Using these innovative tools, breeders can dramatically accelerate the selection process for grape characteristics suited to the Texas climate. Rather than planting tens of thousands of seedlings and hoping that, in five years, they will have successfully crossbred for sought-after traits, researchers can genetically screen seedlings and eliminate all but the ones they desire. But grape growers are deploying other technologies as well.
“There are some fantastic things that are going to be happening in the grape-growing world,” says Hornbaker. “Now, we have AI that we can use in the vineyard. The AI can predict when you’re going to get a mold or freeze event and send warnings to your cell phone.”
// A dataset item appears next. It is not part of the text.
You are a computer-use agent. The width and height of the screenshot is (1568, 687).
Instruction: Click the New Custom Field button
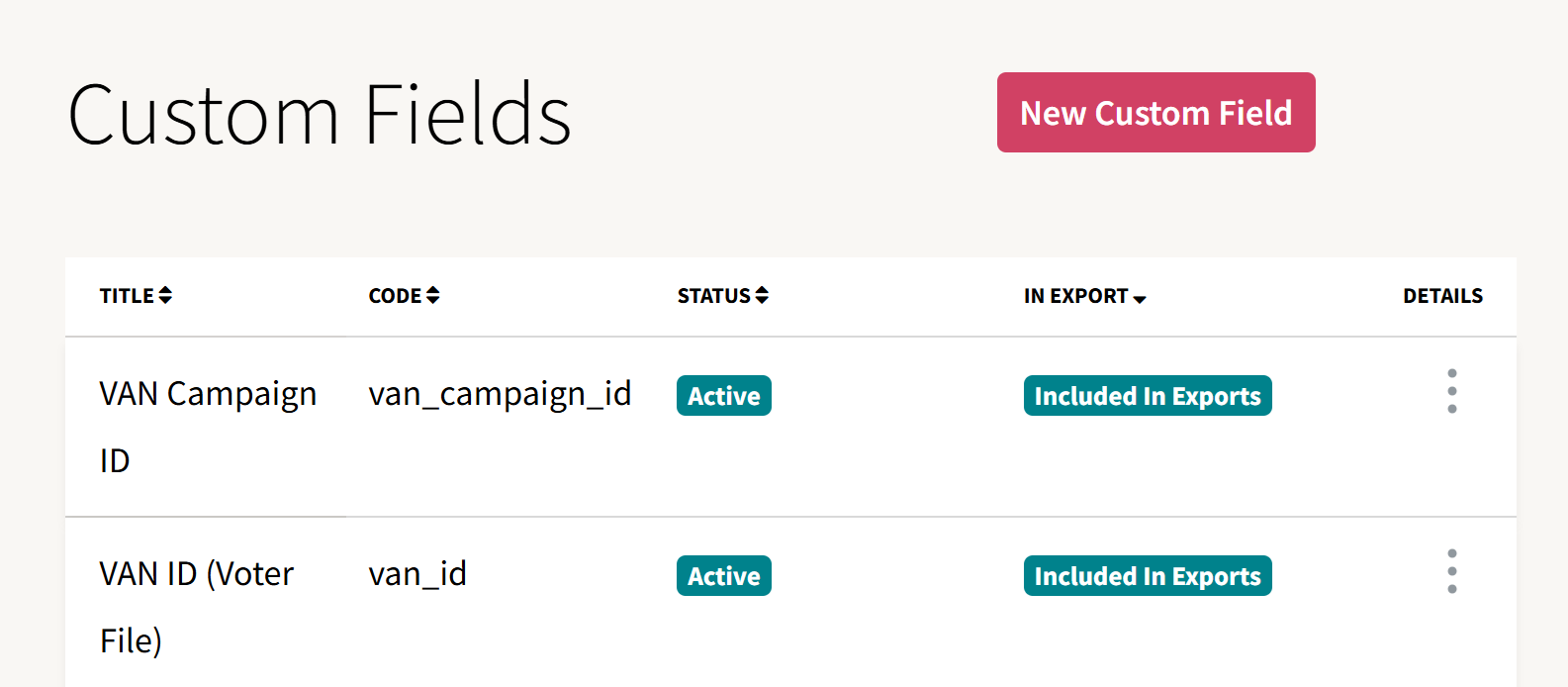pyautogui.click(x=1155, y=112)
These advances and the promise of A&M’s breeding program have winemakers like Hornbaker excited about the future of wine in North Texas. He’s planting his vineyards with new organically bred grape varieties, like cabernet volo, a red hybrid grape resistant to mildew and frost down to minus 11 degrees. He plans to use these hybrids to craft unique roses, which he is convinced will be the next big thing in Texas winemaking.
Hornbaker is also encouraging his fellow winemakers and growers to continue experimenting, planting and trying new things. “I’ve proven that you can grow beautiful wines in North Texas,” he insists.
Today, most of the world’s vineyards are grafted onto American rootstocks, nearly all of which descend from species Munson collected, studied, bred and recommended.
Cook says Munson has become a relic of the past since his death. But due to the integration of Munson genetics with new technology, his dusty and discarded star is beginning to brighten.
“It will shine like a spotlight within the next 10 years,” Cook predicts.
And once again, the da Vinci of Denison will rescue and elevate wine from the harsh ravages of Mother Nature. But this time, he’ll do it right here in North Texas. And beyond.